In another joint letter and alternative plan proposed by the Association of Chiefs of Police, the International Association of Fire Chiefs, the National Association of State Emergency Medical Services Officials, and the National Sheriffs' Association, they said:
"We were not consulted on these negotiations and were not provided any details of the discussions until October 29, 2014. Our organizations are disappointed that we were not consulted earlier, because we represent the leadership of the frontline first responders who are called upon to respond to 9-1-1 emergencies every day. ... We also have concerns that many of the provisions in the roadmap must be worked out after the agreement has been finalized. For example, the roadmap depends on technology that has never been tested. It is disconcerting that the burden for providing lifesaving call information is relying on untested technology solutions."
Copies of the documents filed by organizations in opposition to the carrier plan and offering alternate approaches can be found at http://apps.fcc.gov/ecfs/proceeding/view?name=07-114.

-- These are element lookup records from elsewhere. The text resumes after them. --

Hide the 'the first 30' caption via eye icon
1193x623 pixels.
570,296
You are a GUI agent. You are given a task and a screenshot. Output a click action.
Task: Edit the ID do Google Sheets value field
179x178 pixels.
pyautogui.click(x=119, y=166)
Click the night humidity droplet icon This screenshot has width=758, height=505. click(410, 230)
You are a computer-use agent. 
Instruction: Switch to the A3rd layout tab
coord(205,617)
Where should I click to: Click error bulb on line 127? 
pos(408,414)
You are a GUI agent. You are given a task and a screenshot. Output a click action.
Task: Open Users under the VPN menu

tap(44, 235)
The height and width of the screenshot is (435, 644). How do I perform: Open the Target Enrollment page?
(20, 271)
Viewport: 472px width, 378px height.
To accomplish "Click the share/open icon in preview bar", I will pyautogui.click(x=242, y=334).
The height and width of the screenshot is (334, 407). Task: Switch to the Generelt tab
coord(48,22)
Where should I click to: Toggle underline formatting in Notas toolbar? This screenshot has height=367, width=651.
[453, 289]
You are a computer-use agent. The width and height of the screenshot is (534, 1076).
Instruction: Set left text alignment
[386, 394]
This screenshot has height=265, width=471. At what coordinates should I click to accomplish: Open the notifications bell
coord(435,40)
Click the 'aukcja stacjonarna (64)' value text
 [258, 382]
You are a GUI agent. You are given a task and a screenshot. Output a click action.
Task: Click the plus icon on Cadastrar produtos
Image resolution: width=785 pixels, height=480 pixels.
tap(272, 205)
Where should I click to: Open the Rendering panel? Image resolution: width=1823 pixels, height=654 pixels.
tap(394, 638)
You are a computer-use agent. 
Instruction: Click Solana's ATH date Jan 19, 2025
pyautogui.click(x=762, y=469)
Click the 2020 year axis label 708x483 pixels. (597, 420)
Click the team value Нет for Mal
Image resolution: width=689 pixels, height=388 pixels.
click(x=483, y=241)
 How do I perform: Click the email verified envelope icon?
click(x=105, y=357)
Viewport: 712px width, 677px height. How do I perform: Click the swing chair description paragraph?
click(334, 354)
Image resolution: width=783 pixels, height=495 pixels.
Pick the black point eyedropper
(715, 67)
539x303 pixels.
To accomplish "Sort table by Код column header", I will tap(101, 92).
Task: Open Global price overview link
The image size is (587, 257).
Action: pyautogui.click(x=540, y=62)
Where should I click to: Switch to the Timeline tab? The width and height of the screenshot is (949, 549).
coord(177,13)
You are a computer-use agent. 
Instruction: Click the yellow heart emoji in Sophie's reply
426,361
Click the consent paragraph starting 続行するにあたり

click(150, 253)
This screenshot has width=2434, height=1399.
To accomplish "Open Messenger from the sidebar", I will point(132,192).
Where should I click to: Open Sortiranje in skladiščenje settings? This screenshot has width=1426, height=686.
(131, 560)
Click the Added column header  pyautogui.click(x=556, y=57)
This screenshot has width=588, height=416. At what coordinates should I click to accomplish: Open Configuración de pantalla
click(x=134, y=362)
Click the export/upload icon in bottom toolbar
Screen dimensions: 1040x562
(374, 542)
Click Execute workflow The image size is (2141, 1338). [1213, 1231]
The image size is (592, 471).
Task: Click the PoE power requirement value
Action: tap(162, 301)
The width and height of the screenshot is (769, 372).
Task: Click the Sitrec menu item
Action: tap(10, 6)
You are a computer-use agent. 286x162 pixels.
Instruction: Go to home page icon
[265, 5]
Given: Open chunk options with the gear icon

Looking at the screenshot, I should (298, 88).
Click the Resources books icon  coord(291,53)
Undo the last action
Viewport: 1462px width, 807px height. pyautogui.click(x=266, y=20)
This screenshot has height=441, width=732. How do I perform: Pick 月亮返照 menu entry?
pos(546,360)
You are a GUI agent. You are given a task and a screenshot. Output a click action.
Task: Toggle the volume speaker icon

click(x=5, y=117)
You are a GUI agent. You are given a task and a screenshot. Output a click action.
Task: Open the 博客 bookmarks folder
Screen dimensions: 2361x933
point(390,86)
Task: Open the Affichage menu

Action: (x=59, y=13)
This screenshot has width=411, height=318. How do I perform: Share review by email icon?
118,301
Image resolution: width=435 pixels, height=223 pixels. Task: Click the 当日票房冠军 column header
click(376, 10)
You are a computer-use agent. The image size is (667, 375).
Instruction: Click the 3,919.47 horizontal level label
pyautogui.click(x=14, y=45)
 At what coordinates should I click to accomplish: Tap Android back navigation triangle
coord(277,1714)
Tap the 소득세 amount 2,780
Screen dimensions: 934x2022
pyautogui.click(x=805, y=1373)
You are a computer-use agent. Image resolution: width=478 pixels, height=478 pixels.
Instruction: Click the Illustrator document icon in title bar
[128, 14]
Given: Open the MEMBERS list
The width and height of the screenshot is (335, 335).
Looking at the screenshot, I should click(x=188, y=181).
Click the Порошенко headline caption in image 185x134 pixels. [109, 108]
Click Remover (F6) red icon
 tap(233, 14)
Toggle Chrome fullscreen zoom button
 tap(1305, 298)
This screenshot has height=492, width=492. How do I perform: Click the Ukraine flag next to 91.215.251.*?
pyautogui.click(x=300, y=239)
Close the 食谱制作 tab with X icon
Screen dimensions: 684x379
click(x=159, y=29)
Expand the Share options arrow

About the Find Me 911 Coalition
Find Me 911 is an effort supported by more than 200,000 individuals, as well as national and local organizations. The individuals and organizations represent a broad range of 911 operators and first responders – emergency medical services personnel, fire fighters and police. Find Me 911 seeks to ensure that the Federal Communications Commission (FCC) move forward quickly to establish a reasonable, measurable level of location accuracy for emergency calls made indoors, enabling first responders to locate emergency calls from wireless phones from all locations rapidly and efficiently.